A FEW IMPRESSIONS REREADING LOVELOCK’S ORIGINAL:

“Gaia, A new look at life on Earth” Oxford University Press 1979.

1. James Lovelock was not an environmentalist.  He spends pages criticizing the environmental movement of his day.  He particularly defended nuclear power.  The book was written before one of the earliest meltdowns, Three Mile Island Pennsylvania in 1979, and a few years before Chernobyl blew radioactive dust over much of Europe and Scandinavia.  Lovelock continued to say the dangers of nuclear waste were overblown into his later years – when he suggested he would be fine keeping nuclear waste in his shed and letting his grandchildren play there.

James Lovelock’s initial testimony to Congress about CFCs, specifically trichlorofluoromethane (CFC-11), was that their presence in the atmosphere constituted “no conceivable hazard“.  He was paid by and testified on behalf of the chemical industries.

Even in 1979, after Sherwood and Roland demonstrated CFCs posed a risk to the ozone layer, Lovelock continues to downplay concerns about them.  He suggests humans might make a lot more CFCs to prevent another ice age.  As WIKI says: “Lovelock was skeptical of the CFC–ozone depletion hypothesis for several years, calling the US ban of CFCs as aerosol propellants in the late 1970s arbitrary overkill.”

2. Lovelock raises an important issue still not fully realized: unlike earlier rural societies, information is now mainly centered on human cities (where half global population now lives).

Greens might target tailpipe pollution while missing major determinants of Earth’s environment and biosystems in other places.  James was particularly concerned about the preservation of marshes and coastal shelves as places where essential materials like iodine were returned in a cycle on which all animals depend, to regulate through the thyroid glands.  He ought to have objected strongly to bottom trawling on those shelves, but did not.

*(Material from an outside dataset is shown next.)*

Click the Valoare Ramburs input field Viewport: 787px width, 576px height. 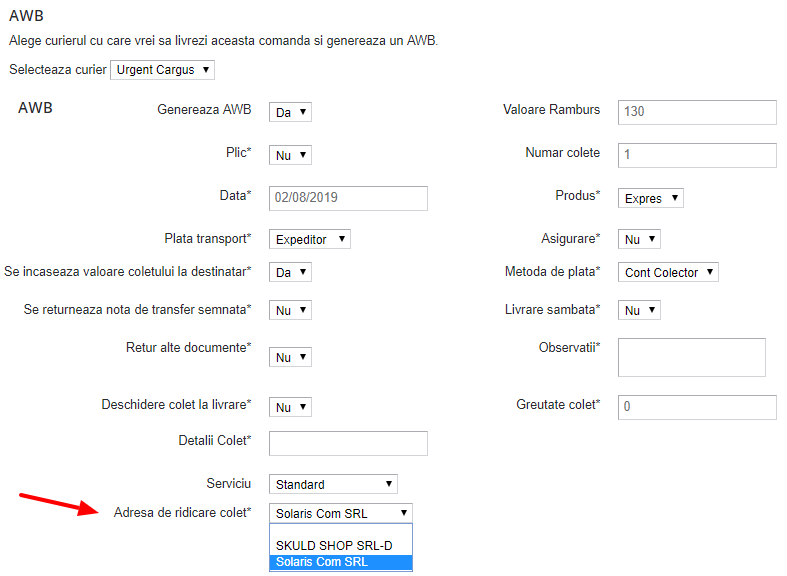pos(697,112)
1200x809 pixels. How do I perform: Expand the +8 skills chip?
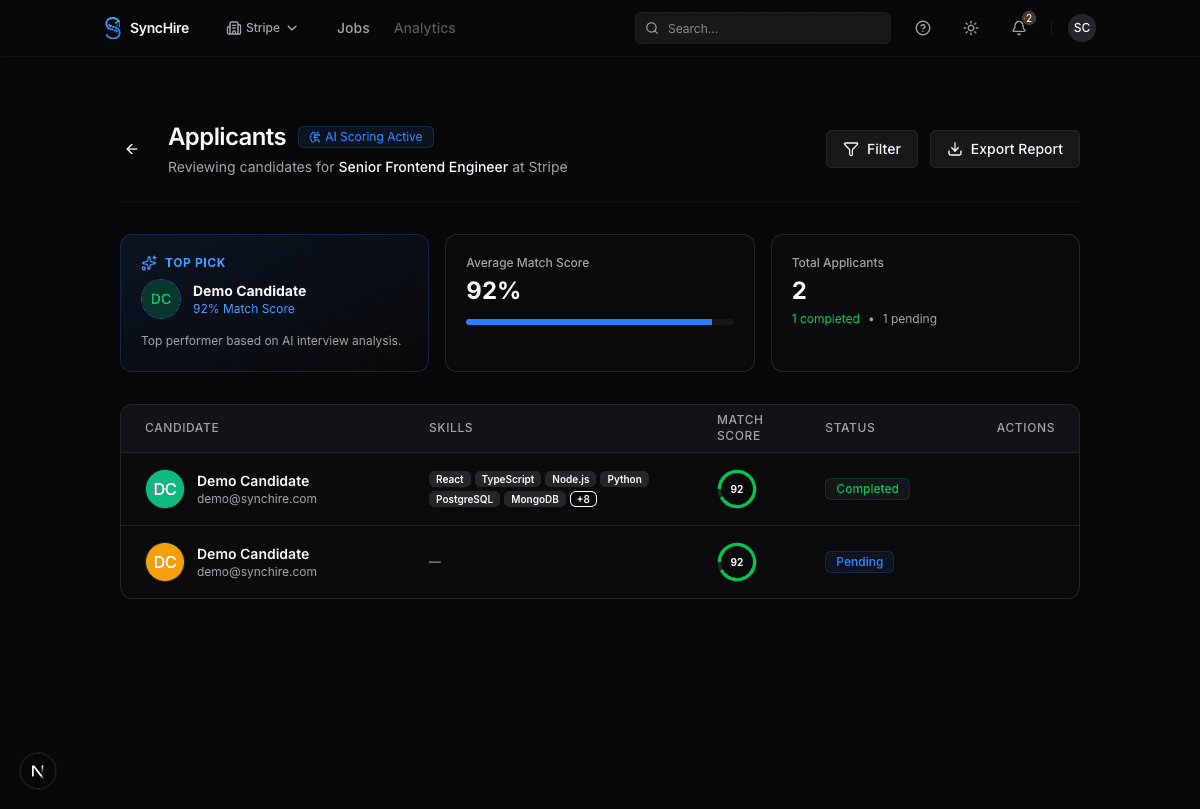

Lovelock’s other concern, likely valid, is that changes in the tropical zones may be more important than developments further north or south toward the Poles.  He argues recurring ice ages demonstrated living systems could adapt to losing large amounts of habitat to the ice, as long as the tropics kept functioning.

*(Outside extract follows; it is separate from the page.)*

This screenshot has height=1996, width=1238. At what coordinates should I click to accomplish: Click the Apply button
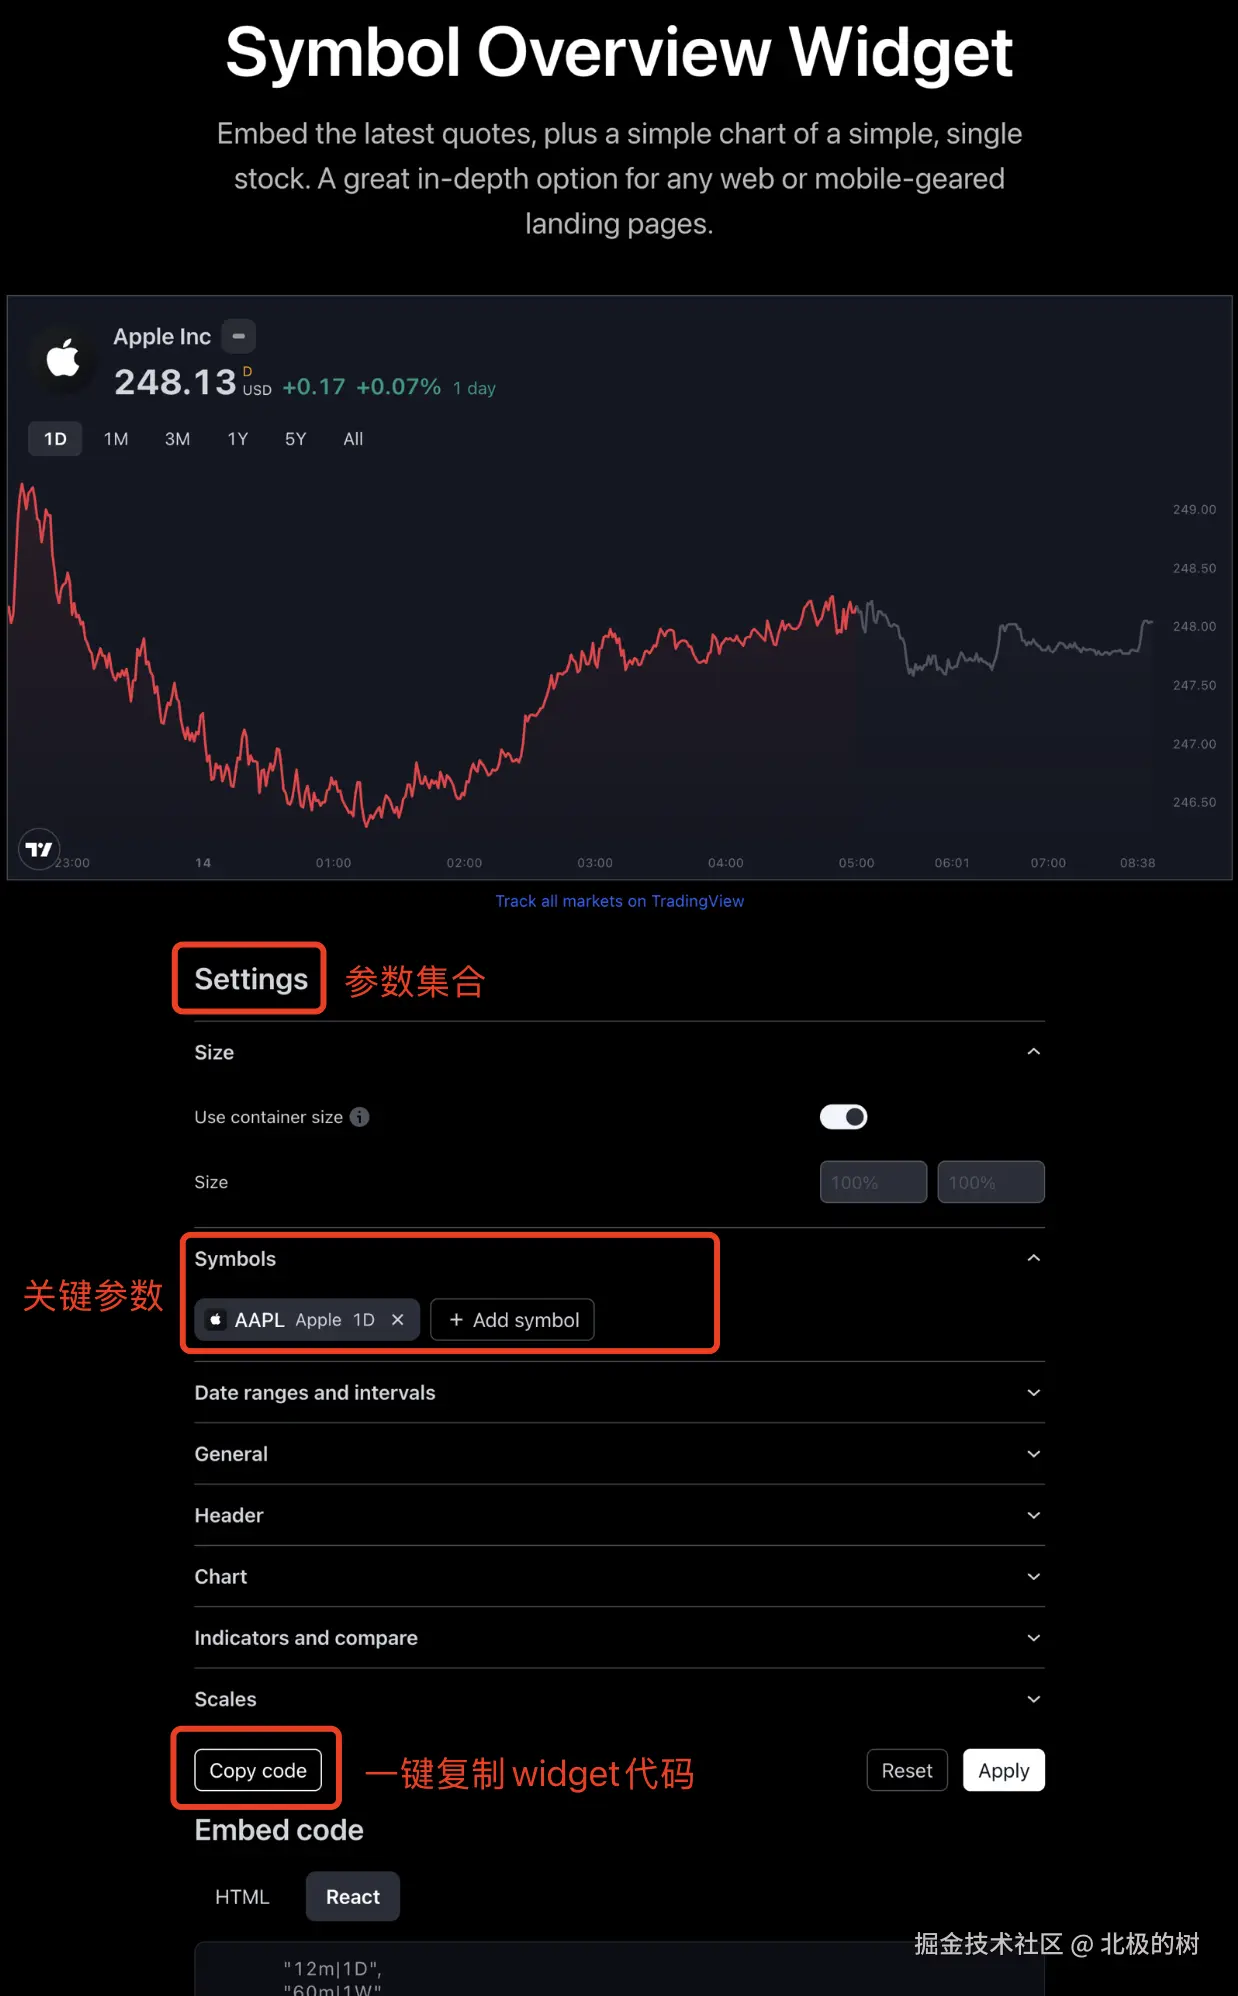coord(1003,1771)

Our current social awareness and power systems were built outside the tropics, which were seen as a free zone of resources (including people as slaves) – but now for mining and forestry, or conversion to mass agriculture.  We need to re-orient our attention and causes to the tropics, giving them much more importance.  Even modern science and governance has not done this.  There is hardly any public or media interest in tropical developments.

3. Lovelock’s vision of Gaia was in parallel with his interests in cybernetics and early computing, which are mentioned often in his 1979 book.  However, cybernetics and computing are not the same as living reality.

4. A major criticism of his theory is Lovelock’s insistence that life acts in it’s own best interests, and often through a wide cooperation involving many species, from microcosmic to large herds.  Other scientists argue this is an unnecessary addition to a more acceptable theory that some living systems control their environment – but without an overall guiding purpose, which seems more like a religious idea.

5. My assessment is that Gaia theory is a bit like Marxist theory.  Some of the great historians, like Eric Hobsbawm but many others in Europe, used the Marxist lens to investigate past human affairs and developments.  It can be a very useful academic tool to examine reality outside dominant capitalism.

Similarly, in this book Lovelock looks at unsolved scientific problems, like the unbalanced sulfur cycle, to see if living systems may be instrumental.  He asked the Gaian question: “what purpose could this unexplained feature have for the overall survival of life, and is life involved?” – rather than always looking to physics, chemistry or geology  – non-living causes.  He was aware Gaia might provide answers in some cases, but perhaps not in others.

6. Lovelock became a doomer in his old age, but then tried to take that back, saying he had gone too far.  Thus Lovelock often contradicts himself.  It becomes a question of which James Lovelock do you believe, or want to believe?